- Film poster
- Directed by: Mikhail Romm
- Written by: Taisiya Zlatogorova Aleksei Kapler
- Starring: Boris Shchukin Mikheil Gelovani Nikolay Bogolyubov Nikolay Cherkasov Nikolay Okhlopkov
- Cinematography: Boris Volchek
- Music by: Nikolai Kryukov
- Production company: Mosfilm
- Release date: 1939;
- Running time: 130 minutes 105 minutes (cut version)
- Country: Soviet Union
- Language: Russian

= Lenin in 1918 =

1939 film by Mikhail Romm

Lenin in 1918 (full film)

Lenin in 1918 (Ленин в 1918 году, Lenin v 1918 godu) is a Soviet biographical drama film released in 1939. It gives the background of the Russian Civil War after the October Revolution.

The film was directed by Mikhail Romm with E. Aron and I. Simkov as co-directors. The script was written by Aleksei Kapler together with Taisiya Zlatogorova.

==Plot==
The film depicts events from 1918 in Moscow, at the height of the Russian Civil War, a time marked by famine and devastation. Amidst this turmoil, the Soviet government, led by Lenin and Stalin, works tirelessly within the Kremlin to guide the country out of crisis. Despite the intense pressures of governance, Lenin finds time to meet with emissaries from the people. A pivotal moment in the film is Lenin’s meeting with a wealthy peasant from Tambov.

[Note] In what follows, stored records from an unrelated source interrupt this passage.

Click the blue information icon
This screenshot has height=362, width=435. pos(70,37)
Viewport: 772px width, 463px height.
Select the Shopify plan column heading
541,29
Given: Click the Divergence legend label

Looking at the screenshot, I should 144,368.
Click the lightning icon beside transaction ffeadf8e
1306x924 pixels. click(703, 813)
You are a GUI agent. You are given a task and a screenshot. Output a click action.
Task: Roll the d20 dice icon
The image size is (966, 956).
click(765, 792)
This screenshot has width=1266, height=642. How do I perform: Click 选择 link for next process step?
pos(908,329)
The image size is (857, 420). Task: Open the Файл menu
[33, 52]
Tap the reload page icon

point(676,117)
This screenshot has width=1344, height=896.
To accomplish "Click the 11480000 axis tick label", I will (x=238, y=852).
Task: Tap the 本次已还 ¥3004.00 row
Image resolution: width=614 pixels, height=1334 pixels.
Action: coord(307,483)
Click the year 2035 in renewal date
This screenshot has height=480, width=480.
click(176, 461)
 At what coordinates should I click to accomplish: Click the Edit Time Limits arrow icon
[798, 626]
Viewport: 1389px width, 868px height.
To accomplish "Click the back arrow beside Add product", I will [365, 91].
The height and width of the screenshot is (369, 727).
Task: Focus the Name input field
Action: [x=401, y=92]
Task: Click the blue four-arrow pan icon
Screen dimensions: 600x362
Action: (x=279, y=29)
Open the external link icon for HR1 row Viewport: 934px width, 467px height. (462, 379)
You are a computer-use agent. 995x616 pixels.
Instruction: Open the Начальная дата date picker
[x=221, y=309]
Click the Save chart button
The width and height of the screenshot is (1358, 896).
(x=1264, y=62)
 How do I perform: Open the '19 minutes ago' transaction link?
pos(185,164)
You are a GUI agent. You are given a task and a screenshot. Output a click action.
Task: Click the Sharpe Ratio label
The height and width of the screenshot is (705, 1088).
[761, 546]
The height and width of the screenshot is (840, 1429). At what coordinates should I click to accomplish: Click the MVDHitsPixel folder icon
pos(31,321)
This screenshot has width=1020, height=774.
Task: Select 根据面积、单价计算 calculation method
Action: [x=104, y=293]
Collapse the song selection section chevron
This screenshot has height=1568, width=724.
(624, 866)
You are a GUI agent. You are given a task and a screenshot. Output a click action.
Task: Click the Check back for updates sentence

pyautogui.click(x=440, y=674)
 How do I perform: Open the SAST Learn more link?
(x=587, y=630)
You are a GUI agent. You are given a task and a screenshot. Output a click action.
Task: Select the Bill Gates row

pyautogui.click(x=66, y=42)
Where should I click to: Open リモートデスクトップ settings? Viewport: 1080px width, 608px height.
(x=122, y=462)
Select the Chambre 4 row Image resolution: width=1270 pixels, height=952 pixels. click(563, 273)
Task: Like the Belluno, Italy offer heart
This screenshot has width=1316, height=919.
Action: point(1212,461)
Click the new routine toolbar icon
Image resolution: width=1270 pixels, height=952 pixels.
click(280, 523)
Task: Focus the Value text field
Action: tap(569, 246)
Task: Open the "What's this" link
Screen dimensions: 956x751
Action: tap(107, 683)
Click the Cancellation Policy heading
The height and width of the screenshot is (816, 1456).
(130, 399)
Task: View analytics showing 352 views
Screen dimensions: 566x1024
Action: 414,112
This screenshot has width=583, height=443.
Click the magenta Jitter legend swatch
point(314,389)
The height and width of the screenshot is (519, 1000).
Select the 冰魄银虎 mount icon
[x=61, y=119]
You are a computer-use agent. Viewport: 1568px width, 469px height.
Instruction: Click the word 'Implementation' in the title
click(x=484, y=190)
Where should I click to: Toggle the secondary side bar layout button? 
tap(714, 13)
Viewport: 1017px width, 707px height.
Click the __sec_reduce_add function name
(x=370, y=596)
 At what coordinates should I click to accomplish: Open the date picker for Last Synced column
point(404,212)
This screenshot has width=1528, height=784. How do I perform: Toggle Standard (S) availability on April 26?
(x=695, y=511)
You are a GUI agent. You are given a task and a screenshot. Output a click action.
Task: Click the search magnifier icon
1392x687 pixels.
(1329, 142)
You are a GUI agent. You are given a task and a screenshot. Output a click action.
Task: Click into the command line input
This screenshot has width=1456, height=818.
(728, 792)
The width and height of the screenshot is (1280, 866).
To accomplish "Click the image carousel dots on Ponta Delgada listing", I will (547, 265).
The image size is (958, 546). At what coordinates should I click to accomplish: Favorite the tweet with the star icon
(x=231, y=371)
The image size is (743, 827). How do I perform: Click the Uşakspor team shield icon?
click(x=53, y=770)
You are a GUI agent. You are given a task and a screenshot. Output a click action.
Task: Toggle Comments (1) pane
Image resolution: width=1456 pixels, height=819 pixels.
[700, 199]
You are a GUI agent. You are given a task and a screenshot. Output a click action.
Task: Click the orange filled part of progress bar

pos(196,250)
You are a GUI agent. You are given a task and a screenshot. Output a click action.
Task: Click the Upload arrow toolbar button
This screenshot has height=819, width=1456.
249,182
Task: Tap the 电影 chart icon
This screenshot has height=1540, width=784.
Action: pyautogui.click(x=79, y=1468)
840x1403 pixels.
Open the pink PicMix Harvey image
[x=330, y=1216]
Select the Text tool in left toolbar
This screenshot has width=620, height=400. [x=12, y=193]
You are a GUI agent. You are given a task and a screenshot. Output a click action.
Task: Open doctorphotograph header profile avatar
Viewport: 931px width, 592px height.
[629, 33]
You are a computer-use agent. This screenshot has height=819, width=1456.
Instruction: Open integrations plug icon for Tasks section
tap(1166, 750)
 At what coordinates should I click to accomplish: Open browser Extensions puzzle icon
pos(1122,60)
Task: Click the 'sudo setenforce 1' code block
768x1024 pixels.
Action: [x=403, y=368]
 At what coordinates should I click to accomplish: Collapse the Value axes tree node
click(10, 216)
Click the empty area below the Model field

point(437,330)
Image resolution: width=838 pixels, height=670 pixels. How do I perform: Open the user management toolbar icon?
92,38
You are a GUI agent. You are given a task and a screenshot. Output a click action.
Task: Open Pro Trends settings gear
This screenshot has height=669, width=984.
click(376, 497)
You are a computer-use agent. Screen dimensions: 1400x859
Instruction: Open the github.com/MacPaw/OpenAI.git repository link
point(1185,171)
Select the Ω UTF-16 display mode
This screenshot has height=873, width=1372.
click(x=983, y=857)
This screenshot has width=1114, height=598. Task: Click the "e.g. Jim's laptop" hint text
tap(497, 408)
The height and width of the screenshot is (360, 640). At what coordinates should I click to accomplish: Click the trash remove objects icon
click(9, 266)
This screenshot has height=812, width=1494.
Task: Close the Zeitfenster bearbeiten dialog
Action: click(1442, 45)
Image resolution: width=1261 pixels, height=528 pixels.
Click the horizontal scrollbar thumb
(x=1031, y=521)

At the same time, a conspiracy against the government begins to take shape. The plot is uncovered by Commander Matveyev, but the conspirators manage to escape and later organize an assassination attempt on Lenin. The attempt takes place during Lenin's speech at the Michelson Factory, where Fanny Kaplan fires the shot that wounds him.

Lenin endures a prolonged recovery but eventually regains his health and resumes his work, continuing to lead the nation through its challenges. The film captures this critical period in Soviet history, highlighting both the hardships of the time and the resilience of its leaders.

==Cast==
- Boris Shchukin as Vladimir Lenin
- Mikheil Gelovani as Joseph Stalin (removed from cut version)
- Nikolay Bogolyubov as Kliment Voroshilov
- Nikolay Cherkasov as Maxim Gorky
- Vasily Markov as Felix Dzerzhinsky
- Leonid Lyubashevsky as Yakov Sverdlov
- Zoya Dobina as Nadezhda Krupskaya
- Nikolay Okhlopkov as comrade Vasily, Lenin's assistant and bodyguard
- Klavdiya Korobova as Natalya, Vasily's wife
- Vasili Vanin as Kremlin commandant Matveyev
- Yelena Muzil as Yevdokiya Ivanovna, Lenin's housekeeper
- Iosif Tolchanov as Andrei Fyodorovich, physician
- Aleksandr Khokhlov as professor
- Dmitry Orlov as Stepan Ivanovich Korobov, old St. Petersburg proletarian
- Serafim Kozminsky as Bobylyov, Lenin's assistant
- Nikolai Plotnikov as kulak from Tambov Governorate
- Nikolai Svobodin as Valerian Rutkovsky, socialist revolutionary
- Viktor Tretyakov as Ivan Grigoryevich Novikov, socialist revolutionary
- Natalya Yefron as Fanny Kaplan
- Aleksandr Shatov as Konstantinov, counter-revolutionary conspiracy organizer
- Vladimir Solovyov as Sintsov, chekist-traitor
- Sergei Antimonov as Polyakov (uncredited)
- Viktor Kulakov as Nikolai Bukharin (uncut version, uncredited)
- Rostislav Plyatt as military expert (uncut version, uncredited)
- Georgy Bogatov as Vyacheslav Molotov (uncredited)
- Anatoli Papanov as episode (uncredited)

==Production==
The shooting started on 10 August 1938 and lasted for eighty-seven days. Shchukin never saw Lenin in real life, but he did intense research, immersing himself in everything related to him. During the production of Lenin in 1918, Boris Shchukin constantly suffered from ill health. Exactly six months after his appearance in the film and while a sequel was being developed Shchukin died.

== International audience ==
During China's Cultural Revolution, Lenin in 1918 along with Lenin in October were the only Soviet feature films repeatedly screened to the public.